Methods and materials: Consecutive patients who were referred for coronary CTA due to suspected CAD were enrolled in our study. We excluded patients under the age of 18 years and patients with history of stroke, acute myocardial infarction or coronary revascularization. The weekly alcohol consumption was registered using a questionnaire. Alcohol units were calculated as follows: 1 unit equals 2 dl beer or 1 dl wine or 4 cl spirit. Based on the presence or absence of any plaque on coronary CTA we classified the patients into CAD and no CAD groups.

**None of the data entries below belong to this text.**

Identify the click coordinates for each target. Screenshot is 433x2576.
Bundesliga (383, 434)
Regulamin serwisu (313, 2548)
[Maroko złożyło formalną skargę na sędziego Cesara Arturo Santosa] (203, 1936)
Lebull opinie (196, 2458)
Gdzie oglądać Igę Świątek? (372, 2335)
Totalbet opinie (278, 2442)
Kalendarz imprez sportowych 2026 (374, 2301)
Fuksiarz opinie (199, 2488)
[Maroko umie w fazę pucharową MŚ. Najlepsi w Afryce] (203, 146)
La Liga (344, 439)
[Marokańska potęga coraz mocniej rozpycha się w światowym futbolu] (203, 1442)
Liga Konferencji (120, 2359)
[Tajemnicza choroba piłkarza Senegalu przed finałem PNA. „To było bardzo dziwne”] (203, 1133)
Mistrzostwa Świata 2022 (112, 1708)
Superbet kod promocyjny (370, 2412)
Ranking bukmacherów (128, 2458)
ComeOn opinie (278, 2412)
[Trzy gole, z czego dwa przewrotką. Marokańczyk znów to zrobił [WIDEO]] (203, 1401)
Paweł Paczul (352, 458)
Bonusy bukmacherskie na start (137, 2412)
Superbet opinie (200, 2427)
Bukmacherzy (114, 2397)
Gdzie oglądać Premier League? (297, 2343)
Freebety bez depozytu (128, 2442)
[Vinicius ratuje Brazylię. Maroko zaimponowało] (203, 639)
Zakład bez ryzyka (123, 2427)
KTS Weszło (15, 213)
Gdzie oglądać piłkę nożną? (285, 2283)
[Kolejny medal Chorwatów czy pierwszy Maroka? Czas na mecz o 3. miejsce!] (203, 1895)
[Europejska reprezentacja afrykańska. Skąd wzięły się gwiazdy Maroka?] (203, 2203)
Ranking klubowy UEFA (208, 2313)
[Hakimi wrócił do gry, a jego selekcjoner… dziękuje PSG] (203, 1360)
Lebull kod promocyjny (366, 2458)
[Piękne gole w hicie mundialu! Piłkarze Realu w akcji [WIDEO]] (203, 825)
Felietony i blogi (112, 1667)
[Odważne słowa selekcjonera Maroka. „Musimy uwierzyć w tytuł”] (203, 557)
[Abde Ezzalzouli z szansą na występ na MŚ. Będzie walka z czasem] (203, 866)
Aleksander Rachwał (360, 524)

Results: In total, 1925 patients were enrolled (mean age 57.3±16.1 years, females 43.1%). 61.3% participants had hypertension (HT), 13.7% had diabetes mellitus (DM), 40.7% had dyslipidemia (DLP) and 40.1% of the patients were current smokers. Atherosclerotic plaque was present in at least one coronary segment in 74.3% of the patients. Alcohol consumption was reported by 37.3% of the patients with a median of 6.7 (IQR: 3.3;10.8, range: 0.2–66.7) units weekly. Using univariate analysis to compare CAD positive patients and CAD negative patients we found significant difference regarding cardiovascular risk factors (p<0.001) but no difference in alcohol consumption (p=0.35). After adjusting for age, gender, HT, DM, DLP and smoking with logistic regression we found no association between alcohol consumption and the presence of CAD (OR:1.00; CI:0.98–1.02; p=0.76). We performed a secondary analysis to assess the relationship between alcohol consumption and CAD among no drinkers and light drinkers (maximum 14 units per week; 82.7% of alcohol drinkers) and found no association (OR: 1.02; CI:0.98–1.06; p=0.33). Furthermore, we have analyzed the effect of different alcohol types (wine, beer, spirit) on the presence of CAD, but no relationship was found between any of the alcohol types and CAD (all p>0.05).

Conclusion: Our study suggests that the amount of weekly alcohol consumption does not show association with the presence of CAD. We could not detect any association between alcohol consumption and CAD among light drinkers either. In addition, we did not find any association between the different alcohol types and the presence of coronary atherosclerosis.